Is China ready for more floods?

BBC News Online
January 5, 2006

Some experts believe China’s big-dam projects are an inefficient use of the funds set aside for flood prevention, BBC News Online reports. ‘Give the people in the villages more money,’ it quotes water specialist Wang Weiluo as saying.

¬†For centuries the great Yangtze and Yellow rivers have broken their banks, causing huge loss of life and misery for the inhabitants of large parts of China. Floods have now hit the normally arid north-west, with several hundred people dead and many more missing in what is described as the worst such crisis there for more than a century. The flood is being seen as a prelude to a new devastating season, and some fear a repeat of the disasters of the late 1990s when thousands were killed. Though much of the flooding is the consequence of the natural cycle of seasonal change, international aid and donor organisations have in the past criticised China for exacerbating the problem with extensive deforestation and reclamation of wetlands for farmers’ use. At the time, China invested in civil defence, and launched an environmental programme designed to deal with the man-made causes. This time round, there are indications that some of these measures may be paying off. Community response Aid agencies say there is as yet no comparison between the current floods and those of 1998 and 1999, though they are prepared to launch an international appeal for assistance should the need arise. But Denis McClean, a spokesman for the International Federation of Red Cross and Red Crescent, told BBC News Online Chinese people were now responding more effectively to such crises at community level.

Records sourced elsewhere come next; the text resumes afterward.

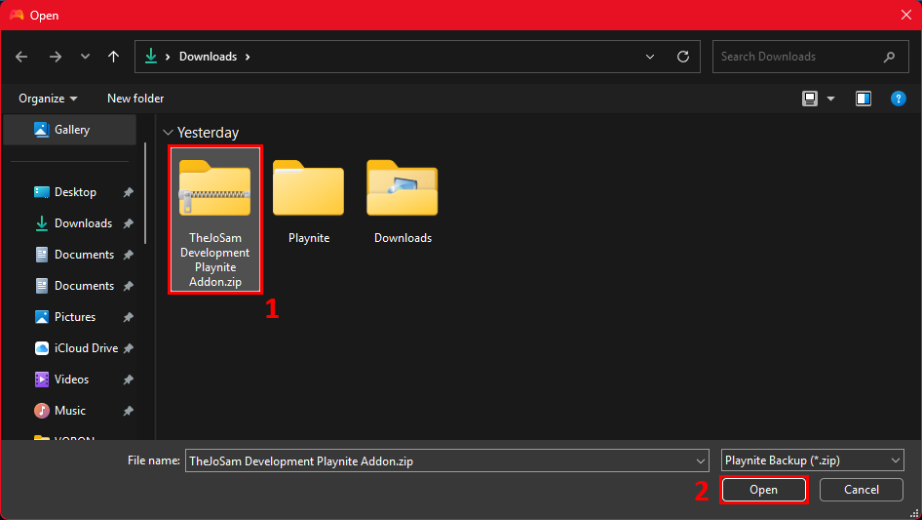Screen dimensions: 922x520
Task: Open the Organize menu
Action: point(48,99)
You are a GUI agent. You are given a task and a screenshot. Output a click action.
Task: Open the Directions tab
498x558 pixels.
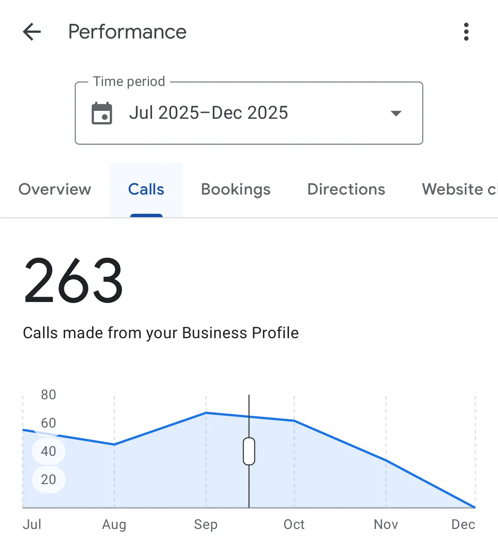tap(346, 189)
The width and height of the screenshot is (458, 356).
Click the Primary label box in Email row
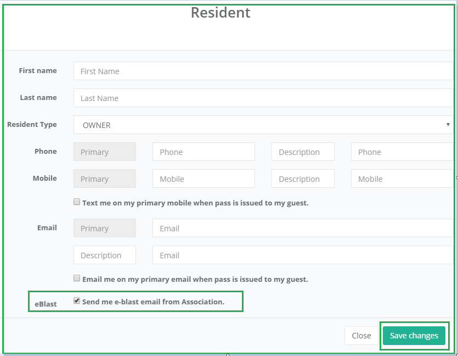(x=105, y=228)
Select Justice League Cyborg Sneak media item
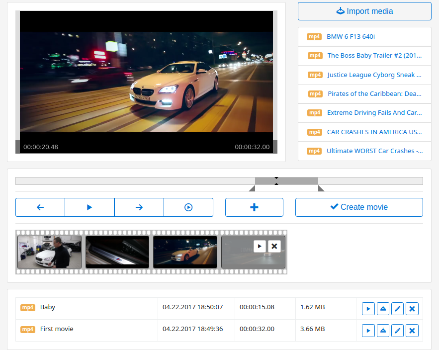 tap(374, 75)
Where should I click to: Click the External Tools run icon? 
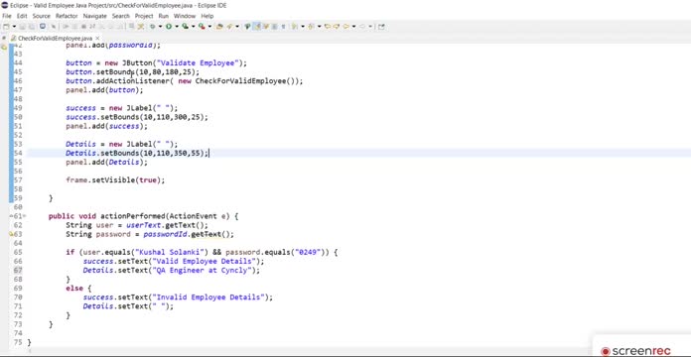tap(202, 27)
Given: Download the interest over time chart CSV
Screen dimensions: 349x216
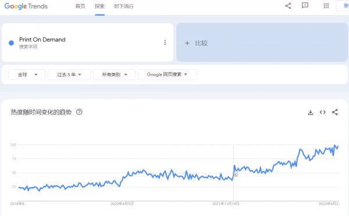Looking at the screenshot, I should (311, 112).
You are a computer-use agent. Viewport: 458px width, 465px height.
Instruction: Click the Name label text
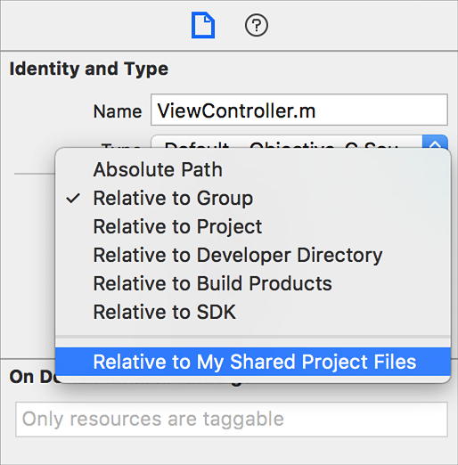(118, 111)
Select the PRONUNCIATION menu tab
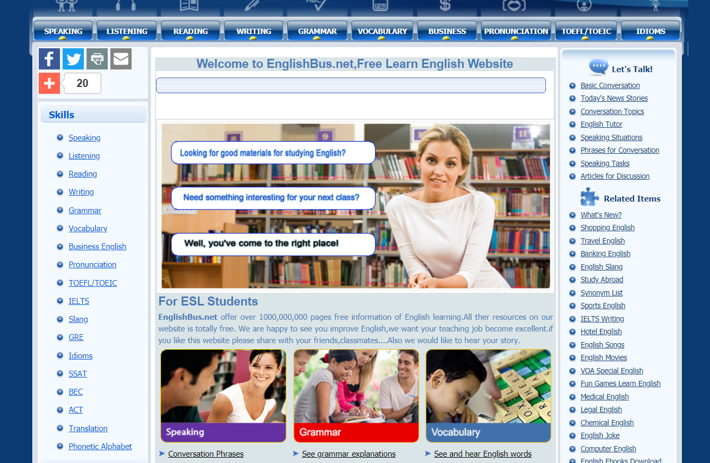710x463 pixels. click(516, 31)
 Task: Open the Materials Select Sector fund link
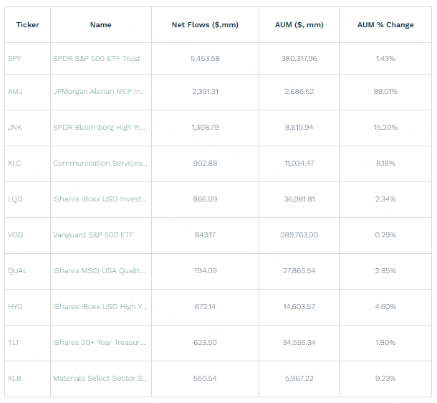[x=100, y=379]
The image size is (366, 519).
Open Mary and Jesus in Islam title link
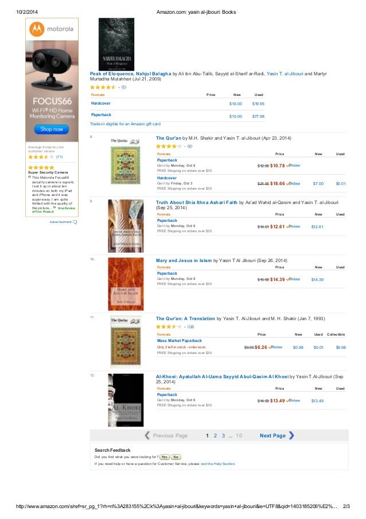pyautogui.click(x=184, y=260)
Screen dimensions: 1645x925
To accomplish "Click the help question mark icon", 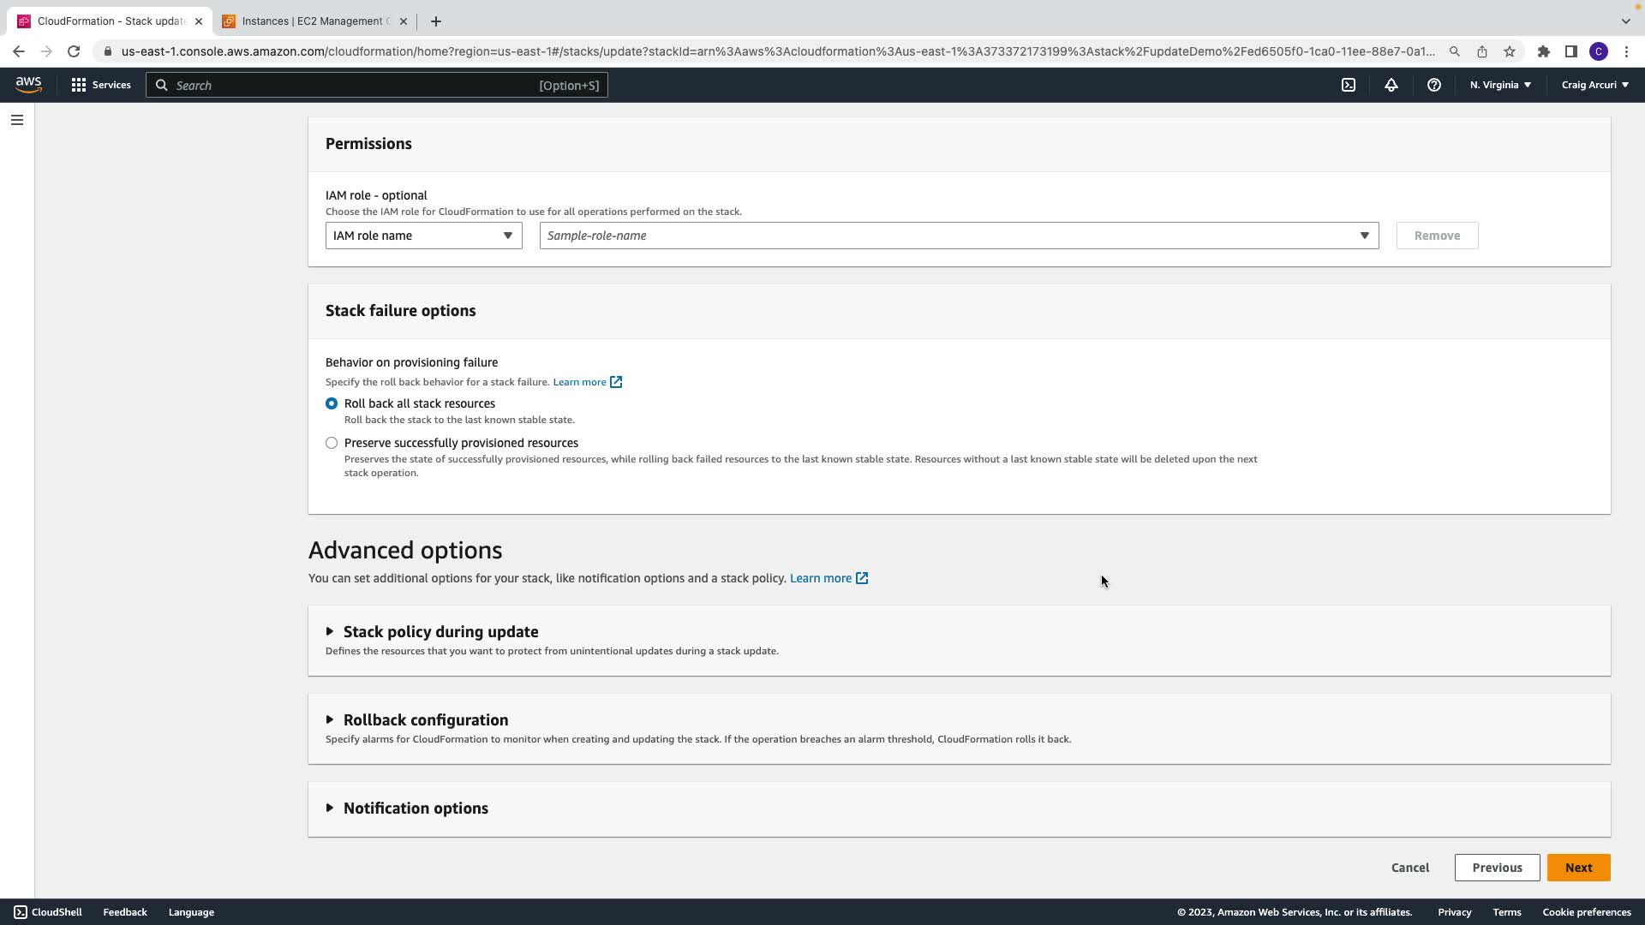I will click(1434, 85).
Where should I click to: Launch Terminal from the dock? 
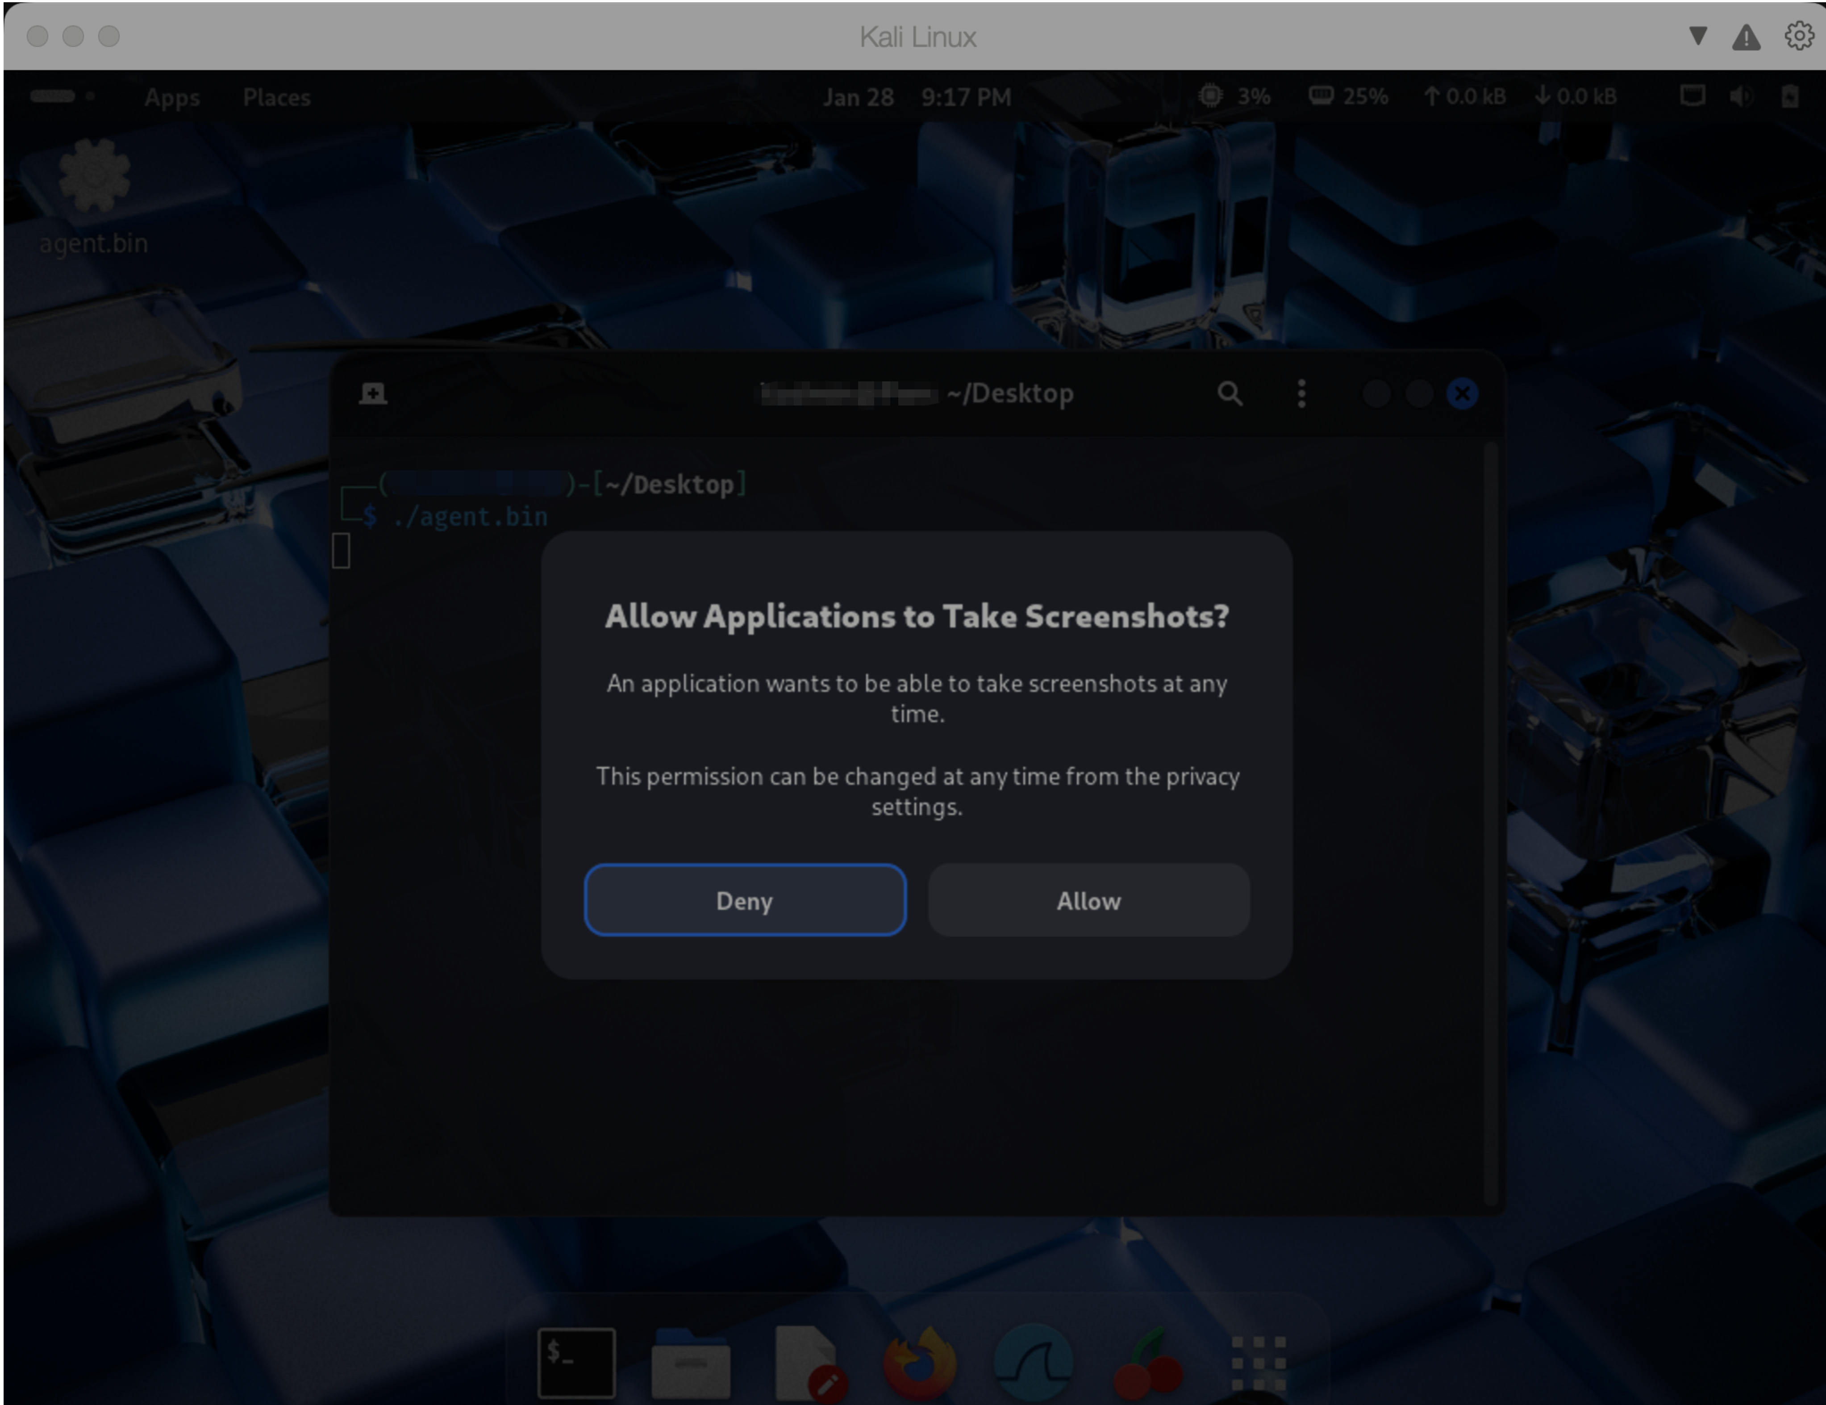click(x=576, y=1362)
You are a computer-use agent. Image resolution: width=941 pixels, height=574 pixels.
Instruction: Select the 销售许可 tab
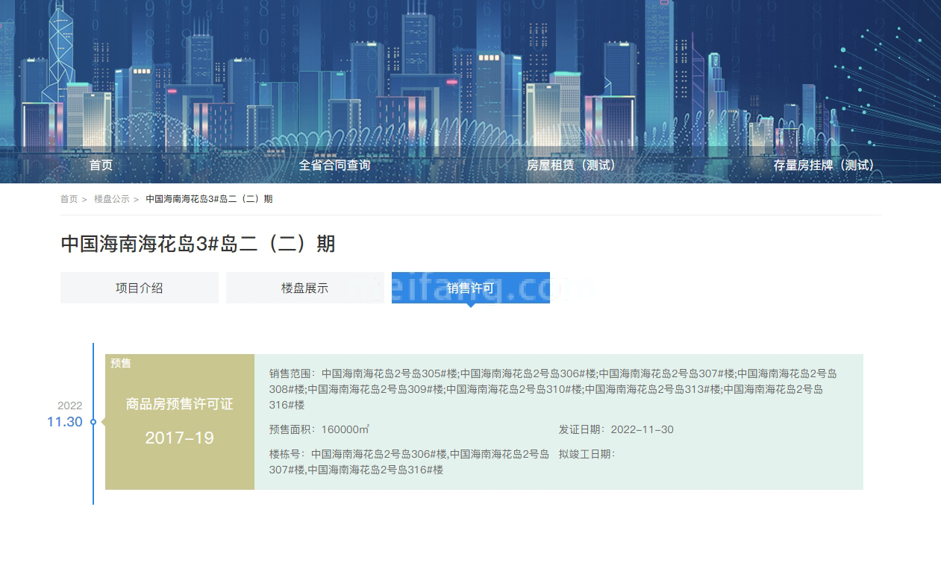coord(470,288)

They are trained to take heed of early warning signals and move to higher ground in a timely fashion. As many as 18 million volunteers can be mobilised to deal with rescue and clearance work. "Lots of lessons have been learned," Mr McClean said. "The Chinese Red Cross is better prepared to deal with massive displacements of people." He was also hopeful that the environmental programme was having an effect. "One can only believe that after the catastrophe of 1998-9 these measures are being put into practice," he said.